At this point, SOT is kinda like when an OTA is going out and people are trying to track the update by region, even though Google has said that doesn't play a part in the order updates show up. But people still do it every time.
 
Had mine about 3 months, and all is well. It's not a perfect phone, but it's the closest thing I've had to one.
 
Had mine since November and still loving this baby!! I was slightly tempted by the S7Edge and free goodies but in the end I chose not to buy it and stick with my 6P. In the end, I'm content.
 
So really, the only things those battery tests give us is how long they last relative to another phone running the same test, which depending on how it does vs other phones in the test.

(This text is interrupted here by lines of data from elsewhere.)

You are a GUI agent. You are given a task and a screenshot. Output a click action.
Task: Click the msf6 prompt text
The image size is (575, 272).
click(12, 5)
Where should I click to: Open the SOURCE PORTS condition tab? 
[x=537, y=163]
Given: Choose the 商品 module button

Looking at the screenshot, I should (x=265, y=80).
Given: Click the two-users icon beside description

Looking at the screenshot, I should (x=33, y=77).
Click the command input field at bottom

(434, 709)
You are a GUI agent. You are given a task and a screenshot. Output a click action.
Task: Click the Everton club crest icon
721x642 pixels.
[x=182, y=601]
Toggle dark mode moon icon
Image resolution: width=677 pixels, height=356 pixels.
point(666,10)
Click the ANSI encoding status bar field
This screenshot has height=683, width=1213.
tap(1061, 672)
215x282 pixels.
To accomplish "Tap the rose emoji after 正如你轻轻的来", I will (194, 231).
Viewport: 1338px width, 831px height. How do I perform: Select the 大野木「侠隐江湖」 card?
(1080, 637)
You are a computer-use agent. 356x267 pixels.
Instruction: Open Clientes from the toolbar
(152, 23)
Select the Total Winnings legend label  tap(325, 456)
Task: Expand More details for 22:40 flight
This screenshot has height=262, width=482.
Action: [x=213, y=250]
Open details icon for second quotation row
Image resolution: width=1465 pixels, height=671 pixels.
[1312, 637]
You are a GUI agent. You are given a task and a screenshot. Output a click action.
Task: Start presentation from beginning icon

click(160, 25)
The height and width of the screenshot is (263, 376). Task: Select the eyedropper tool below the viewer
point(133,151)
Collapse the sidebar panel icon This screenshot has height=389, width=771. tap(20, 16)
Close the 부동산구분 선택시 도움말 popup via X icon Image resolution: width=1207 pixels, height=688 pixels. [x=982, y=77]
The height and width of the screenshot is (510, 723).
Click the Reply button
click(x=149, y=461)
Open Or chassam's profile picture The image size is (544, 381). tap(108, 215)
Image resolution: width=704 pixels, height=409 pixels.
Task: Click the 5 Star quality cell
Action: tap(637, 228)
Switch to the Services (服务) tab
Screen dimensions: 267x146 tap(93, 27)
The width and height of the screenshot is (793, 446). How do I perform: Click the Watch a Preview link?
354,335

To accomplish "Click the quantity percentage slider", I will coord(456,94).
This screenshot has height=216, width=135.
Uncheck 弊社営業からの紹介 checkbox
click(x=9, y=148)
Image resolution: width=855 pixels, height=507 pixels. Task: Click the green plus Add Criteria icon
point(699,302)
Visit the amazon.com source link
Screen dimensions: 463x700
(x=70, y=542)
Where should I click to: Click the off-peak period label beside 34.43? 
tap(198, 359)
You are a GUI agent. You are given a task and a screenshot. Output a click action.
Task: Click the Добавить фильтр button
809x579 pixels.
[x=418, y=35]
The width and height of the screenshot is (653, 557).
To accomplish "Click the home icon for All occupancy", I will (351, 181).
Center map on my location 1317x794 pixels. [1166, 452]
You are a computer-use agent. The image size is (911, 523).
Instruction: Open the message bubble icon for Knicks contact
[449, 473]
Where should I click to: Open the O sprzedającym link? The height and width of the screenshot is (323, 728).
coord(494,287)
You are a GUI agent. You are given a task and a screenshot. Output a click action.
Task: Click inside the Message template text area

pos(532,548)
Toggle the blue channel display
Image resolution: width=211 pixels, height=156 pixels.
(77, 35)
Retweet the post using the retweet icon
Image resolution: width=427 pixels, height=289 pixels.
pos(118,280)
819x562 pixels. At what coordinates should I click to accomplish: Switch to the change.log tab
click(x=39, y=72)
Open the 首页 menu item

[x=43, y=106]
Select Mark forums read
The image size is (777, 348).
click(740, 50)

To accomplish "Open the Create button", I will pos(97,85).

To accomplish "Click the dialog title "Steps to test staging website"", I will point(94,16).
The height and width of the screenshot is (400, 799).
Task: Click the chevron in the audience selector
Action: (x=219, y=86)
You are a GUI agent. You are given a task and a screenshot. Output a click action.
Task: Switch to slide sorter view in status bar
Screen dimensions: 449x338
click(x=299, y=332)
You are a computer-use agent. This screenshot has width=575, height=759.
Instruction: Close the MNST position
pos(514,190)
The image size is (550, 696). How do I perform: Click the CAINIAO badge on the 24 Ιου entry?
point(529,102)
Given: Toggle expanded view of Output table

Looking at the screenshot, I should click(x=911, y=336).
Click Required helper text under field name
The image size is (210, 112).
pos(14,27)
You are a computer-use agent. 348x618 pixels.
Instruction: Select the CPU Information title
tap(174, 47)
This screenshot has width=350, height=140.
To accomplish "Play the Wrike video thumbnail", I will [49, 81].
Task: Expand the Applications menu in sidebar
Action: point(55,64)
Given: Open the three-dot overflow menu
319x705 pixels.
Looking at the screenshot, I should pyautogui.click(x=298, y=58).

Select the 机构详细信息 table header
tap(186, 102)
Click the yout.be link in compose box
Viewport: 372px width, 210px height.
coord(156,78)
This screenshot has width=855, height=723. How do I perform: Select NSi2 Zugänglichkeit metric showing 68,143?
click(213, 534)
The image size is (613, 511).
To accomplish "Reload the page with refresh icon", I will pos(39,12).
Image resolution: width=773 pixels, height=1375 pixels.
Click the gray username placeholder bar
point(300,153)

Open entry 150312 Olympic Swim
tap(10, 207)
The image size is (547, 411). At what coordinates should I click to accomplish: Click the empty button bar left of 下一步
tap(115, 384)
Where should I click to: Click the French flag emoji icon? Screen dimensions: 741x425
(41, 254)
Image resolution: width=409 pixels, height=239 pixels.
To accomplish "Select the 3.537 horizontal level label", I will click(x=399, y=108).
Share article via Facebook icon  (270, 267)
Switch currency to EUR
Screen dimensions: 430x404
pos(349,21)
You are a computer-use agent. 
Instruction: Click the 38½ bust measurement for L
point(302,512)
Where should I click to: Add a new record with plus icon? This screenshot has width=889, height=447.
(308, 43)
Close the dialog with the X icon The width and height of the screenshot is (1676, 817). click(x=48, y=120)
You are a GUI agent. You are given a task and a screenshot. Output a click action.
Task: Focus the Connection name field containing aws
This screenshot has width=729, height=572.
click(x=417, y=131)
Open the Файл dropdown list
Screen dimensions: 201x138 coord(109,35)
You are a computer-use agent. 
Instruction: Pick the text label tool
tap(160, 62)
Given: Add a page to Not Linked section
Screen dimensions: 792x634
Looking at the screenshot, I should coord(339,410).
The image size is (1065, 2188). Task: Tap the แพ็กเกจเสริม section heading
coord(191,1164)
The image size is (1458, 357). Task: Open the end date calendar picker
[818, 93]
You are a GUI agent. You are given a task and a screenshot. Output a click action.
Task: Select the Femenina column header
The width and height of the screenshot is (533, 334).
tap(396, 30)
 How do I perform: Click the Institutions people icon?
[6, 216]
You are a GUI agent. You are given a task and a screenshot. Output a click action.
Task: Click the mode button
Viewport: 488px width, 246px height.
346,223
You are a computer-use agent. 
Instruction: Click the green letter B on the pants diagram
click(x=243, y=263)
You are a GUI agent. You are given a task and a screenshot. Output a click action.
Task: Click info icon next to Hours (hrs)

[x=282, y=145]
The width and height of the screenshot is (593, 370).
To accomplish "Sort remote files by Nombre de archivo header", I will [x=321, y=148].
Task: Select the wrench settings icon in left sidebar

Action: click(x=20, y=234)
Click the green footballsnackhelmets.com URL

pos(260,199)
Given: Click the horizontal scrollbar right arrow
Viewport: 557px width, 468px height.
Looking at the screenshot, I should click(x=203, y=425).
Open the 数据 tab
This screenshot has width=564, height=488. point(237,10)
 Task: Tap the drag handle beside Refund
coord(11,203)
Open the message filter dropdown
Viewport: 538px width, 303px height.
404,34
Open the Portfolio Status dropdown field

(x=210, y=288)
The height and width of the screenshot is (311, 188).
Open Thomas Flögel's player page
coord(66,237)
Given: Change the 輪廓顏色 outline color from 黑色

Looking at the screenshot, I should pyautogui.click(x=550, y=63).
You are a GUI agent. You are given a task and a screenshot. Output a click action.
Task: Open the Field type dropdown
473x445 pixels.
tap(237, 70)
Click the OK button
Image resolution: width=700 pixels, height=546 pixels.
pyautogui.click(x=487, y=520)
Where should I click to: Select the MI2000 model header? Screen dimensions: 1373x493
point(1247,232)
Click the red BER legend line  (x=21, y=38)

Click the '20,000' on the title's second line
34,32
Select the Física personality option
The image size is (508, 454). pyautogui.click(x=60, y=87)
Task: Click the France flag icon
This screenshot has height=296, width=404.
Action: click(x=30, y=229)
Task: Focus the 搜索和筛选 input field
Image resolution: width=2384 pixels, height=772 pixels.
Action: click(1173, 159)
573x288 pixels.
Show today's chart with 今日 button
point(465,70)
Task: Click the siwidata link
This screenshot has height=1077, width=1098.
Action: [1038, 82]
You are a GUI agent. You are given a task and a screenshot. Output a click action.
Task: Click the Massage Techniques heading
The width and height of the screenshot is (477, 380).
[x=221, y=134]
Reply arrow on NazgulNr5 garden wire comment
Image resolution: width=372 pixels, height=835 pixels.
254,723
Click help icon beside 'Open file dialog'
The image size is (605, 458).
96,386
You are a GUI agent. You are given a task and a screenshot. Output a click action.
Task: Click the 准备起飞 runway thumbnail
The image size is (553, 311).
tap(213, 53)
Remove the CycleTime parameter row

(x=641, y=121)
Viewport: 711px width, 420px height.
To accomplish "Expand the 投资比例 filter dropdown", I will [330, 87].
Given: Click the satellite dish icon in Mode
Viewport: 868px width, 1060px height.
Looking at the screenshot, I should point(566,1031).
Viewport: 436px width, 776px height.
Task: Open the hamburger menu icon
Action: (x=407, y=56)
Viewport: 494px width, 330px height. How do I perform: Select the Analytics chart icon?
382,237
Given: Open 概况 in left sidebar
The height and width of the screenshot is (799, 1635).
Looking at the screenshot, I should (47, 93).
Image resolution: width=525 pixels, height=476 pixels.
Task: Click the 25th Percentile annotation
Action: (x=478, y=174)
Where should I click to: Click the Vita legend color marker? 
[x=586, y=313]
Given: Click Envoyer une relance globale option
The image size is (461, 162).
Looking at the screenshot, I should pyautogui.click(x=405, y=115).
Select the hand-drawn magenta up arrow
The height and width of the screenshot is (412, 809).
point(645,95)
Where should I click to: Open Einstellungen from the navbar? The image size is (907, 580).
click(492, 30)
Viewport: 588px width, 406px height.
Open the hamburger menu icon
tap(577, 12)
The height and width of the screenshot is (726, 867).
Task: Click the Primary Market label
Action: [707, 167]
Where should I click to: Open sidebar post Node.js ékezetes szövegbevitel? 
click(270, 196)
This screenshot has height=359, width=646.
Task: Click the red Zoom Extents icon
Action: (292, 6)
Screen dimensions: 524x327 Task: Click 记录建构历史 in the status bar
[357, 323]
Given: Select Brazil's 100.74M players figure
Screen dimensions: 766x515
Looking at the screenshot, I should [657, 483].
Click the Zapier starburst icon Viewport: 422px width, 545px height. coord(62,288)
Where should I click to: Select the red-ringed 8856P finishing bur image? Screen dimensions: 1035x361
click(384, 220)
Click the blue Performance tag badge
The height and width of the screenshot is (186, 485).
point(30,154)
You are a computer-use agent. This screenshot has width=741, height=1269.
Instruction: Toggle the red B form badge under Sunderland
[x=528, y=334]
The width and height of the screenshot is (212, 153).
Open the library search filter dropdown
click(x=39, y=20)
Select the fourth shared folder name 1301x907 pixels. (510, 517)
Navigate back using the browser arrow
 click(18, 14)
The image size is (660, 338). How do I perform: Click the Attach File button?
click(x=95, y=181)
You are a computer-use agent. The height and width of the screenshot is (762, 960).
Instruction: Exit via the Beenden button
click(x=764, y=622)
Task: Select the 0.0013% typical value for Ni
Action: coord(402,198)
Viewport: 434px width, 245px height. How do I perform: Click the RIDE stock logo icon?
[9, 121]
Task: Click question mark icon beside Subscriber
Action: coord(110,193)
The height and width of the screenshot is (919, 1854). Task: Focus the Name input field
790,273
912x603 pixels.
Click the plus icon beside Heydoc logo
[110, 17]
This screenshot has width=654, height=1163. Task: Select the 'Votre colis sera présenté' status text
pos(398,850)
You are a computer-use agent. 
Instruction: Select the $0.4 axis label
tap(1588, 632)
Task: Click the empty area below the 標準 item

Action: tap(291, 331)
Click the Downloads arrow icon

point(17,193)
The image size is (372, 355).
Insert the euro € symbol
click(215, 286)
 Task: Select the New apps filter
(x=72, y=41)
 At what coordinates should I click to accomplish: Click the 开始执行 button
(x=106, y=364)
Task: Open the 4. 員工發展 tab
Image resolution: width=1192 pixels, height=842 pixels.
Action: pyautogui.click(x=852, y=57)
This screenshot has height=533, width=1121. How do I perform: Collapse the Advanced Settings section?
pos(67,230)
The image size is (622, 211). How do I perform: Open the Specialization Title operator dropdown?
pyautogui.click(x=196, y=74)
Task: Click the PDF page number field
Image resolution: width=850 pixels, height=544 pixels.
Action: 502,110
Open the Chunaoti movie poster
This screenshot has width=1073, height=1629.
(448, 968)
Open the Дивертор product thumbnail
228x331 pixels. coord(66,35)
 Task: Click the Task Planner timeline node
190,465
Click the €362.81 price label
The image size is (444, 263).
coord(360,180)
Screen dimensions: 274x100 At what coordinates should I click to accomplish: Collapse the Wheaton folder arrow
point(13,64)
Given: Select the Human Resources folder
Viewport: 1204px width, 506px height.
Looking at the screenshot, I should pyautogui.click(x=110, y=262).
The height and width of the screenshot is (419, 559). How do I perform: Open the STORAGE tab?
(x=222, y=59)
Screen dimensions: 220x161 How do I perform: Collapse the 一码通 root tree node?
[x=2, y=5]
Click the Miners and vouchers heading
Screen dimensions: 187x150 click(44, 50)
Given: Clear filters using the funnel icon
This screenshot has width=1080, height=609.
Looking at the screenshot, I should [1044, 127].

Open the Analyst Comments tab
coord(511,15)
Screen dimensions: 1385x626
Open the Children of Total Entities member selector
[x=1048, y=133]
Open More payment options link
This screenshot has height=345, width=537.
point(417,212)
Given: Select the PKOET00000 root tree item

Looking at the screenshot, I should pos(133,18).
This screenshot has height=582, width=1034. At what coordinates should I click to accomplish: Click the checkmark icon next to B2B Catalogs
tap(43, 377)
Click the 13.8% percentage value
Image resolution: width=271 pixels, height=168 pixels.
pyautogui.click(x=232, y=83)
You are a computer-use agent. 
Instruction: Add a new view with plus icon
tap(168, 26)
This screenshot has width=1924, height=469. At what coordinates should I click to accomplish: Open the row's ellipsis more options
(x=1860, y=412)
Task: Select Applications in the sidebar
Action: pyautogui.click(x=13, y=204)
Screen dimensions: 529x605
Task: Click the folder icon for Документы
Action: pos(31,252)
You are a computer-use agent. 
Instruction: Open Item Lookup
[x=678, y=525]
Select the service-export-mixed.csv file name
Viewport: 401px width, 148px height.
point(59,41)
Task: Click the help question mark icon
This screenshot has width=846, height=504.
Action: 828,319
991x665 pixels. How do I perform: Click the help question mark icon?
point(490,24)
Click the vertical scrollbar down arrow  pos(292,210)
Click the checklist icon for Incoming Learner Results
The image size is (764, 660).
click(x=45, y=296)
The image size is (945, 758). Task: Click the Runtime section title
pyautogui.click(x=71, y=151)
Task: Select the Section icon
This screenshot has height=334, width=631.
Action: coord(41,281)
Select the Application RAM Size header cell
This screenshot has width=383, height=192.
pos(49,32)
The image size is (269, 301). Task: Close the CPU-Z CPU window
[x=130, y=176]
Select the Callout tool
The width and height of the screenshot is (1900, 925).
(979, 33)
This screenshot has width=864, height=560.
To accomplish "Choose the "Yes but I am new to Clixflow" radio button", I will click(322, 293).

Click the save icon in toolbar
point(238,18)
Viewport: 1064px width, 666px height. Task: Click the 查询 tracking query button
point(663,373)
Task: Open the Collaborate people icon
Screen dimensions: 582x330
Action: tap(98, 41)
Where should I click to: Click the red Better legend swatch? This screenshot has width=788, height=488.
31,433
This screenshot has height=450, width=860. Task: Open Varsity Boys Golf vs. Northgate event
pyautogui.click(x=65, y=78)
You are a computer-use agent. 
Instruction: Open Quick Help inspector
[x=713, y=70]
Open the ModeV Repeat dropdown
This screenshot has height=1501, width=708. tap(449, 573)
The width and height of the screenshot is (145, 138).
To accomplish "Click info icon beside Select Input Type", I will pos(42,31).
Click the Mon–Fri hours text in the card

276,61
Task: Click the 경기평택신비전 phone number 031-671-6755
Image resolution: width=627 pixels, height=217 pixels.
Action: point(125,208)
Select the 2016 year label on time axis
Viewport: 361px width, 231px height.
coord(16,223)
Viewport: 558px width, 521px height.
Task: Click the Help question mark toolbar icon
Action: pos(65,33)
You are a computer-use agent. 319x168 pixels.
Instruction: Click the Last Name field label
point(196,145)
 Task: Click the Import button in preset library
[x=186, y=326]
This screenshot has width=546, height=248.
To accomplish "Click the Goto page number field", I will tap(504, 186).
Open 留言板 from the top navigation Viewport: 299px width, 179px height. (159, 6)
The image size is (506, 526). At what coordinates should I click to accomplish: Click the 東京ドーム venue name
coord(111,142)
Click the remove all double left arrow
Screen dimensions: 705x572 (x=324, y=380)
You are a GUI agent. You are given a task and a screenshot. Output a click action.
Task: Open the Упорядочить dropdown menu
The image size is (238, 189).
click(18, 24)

Very much this. If you sit around and just run those tests all day, those battery results will be useful... But for the rest of us, they are unreliable junk.
 
Very much this. If you sit around and just run those tests all day, those battery results will be useful... But for the rest of us, they are unreliable junk.

A better analogy would've probably been the various benchmarks. A good score doesn't guarantee a smooth operating device. After running 2013 and later Motorola devices and now a Nexus, I will do everything I can to stay as close to stock Android as I can. Although it probably helped me notice the difference going from a Galaxy S3 to a 2013 Droid Maxx. What a difference.